2020 Ocak-Temmuz dönemini önce genel daha sonra da Toyota açısından değerlendirir misiniz?  Ocak-Haziran rakamlarınıza bakınca 11.977 toplam, 10.636 yerli, 1.341 ithal araç satışınız gözüküyor. Rakamları siz nasıl yorumluyorsunuz? Pandemi öncesi hedeflerinizden ne kadarlık bir sapma oldu ve önümüzdeki Temmuz-Aralık sürecindeki hedefleriniz neler?

 2020’nin ilk aylarındaki sektörel satış grafikleri, yılın 550-600 bin adetler seviyesinde tamamlanacağının ve 2019’un üzerinde satış gerçekleşeceğinin ilk sinyallerini vermişti. Ancak pandemi süreci boyunca yaşananlar ve tedarik sorunu satışlara olumsuz etkiler yaptı. Normalleşme sürecinin başlamasıyla birlikte ise otomotiv sektöründeki ivmelenmeyi mayıs ayının son günlerinde gözlemlemeye başlamıştık. ODD tarafından açıklanan yılın ilk 6 ayındaki pazar rakamları ve haziran ayında gerçekleşen satışlarda bunu doğrular nitelikte oldu.Kamu bankalarının "taşıt kredisi” paketini hayata geçirmesi ve pandemi sürecinde kapanan fabrikaların tam kapasite ile olmasa da üretime yeniden başlaması tüm dünyada olduğu gibi Türkiye’de de canlanmanın önünü açtı. Bu durum öncelikli olarak haziran ayı satışlarına yansıyarak satış adetlerini geçen yılın aynı ayına oranla yüzde 66 artırdı ve 70 bin 903 adede ulaştırdı. Araç satışları ocak-haziran döneminde de bir önceki yıla göre yüzde 30,2 artarak 254 bin 68 adet olarak kayıtlara yansıdı. Toyota açısından baktığımızda, 2020 başında ilk 6 aylık hedefimiz elbette bu rakamlar değildi. Ancak öngörülemeyen pandemi ve pandemiye bağlı olarak üretimlerin durması tedarik sorununu ortaya çıkardı. Sektörümüzde satışlar açısından en belirleyici unsur halen kısmen de olsa devam etmekte olan tedarik ve araç stoğu. Adapazarı Fabrikası’nın henüz tam kapasiteye ulaşmamakla beraber yeniden üretime başlaması, tedarik sorunumuzu kısmen de olsa çözmeye başladı. Bu pencereden baktığımızda, sene başında 52 bin adetlik bir satış hedefimiz varken, yaşanan tüm bu gelişmelerle birlikte, eğer talep ettiğimiz kadar araç da bulabilirsek, Toyota olarak 2020’de 47 bin adet civarında satış potansiyelimiz bulunuyor. Ancak, üretimin bu talebe ne ölçüde cevap verebileceğini önümüzdeki aylarda daha net olarak görebileceğiz.

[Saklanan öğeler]
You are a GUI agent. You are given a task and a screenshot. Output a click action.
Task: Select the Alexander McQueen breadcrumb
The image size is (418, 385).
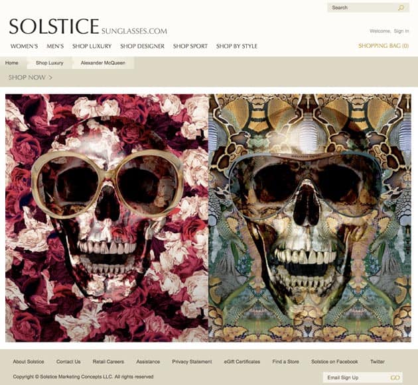[103, 63]
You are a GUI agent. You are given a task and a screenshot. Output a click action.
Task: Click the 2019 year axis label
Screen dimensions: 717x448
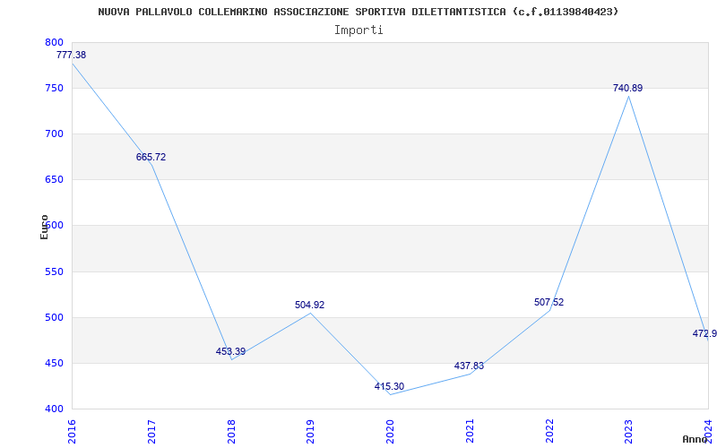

* [Görevin Tanımı] Toyota'nın 2020 satışlarını ele alan metinde "2020 Ocak-Temmuz dönemini" ifadesinden "sürecindeki hedefleriniz neler?" ifadesine kadar olan bölümü hiçbir değişiklik yapmadan yeniden yazınız.

* [Görevin Çözümü]
2020 Ocak-Temmuz dönemini önce genel daha sonra da Toyota açısından değerlendirir misiniz?  Ocak-Haziran rakamlarınıza bakınca 11.977 toplam, 10.636 yerli, 1.341 ithal araç satışınız gözüküyor. Rakamları siz nasıl yorumluyorsunuz? Pandemi öncesi hedeflerinizden ne kadarlık bir sapma oldu ve önümüzdeki Temmuz-Aralık sürecindeki hedefleriniz neler?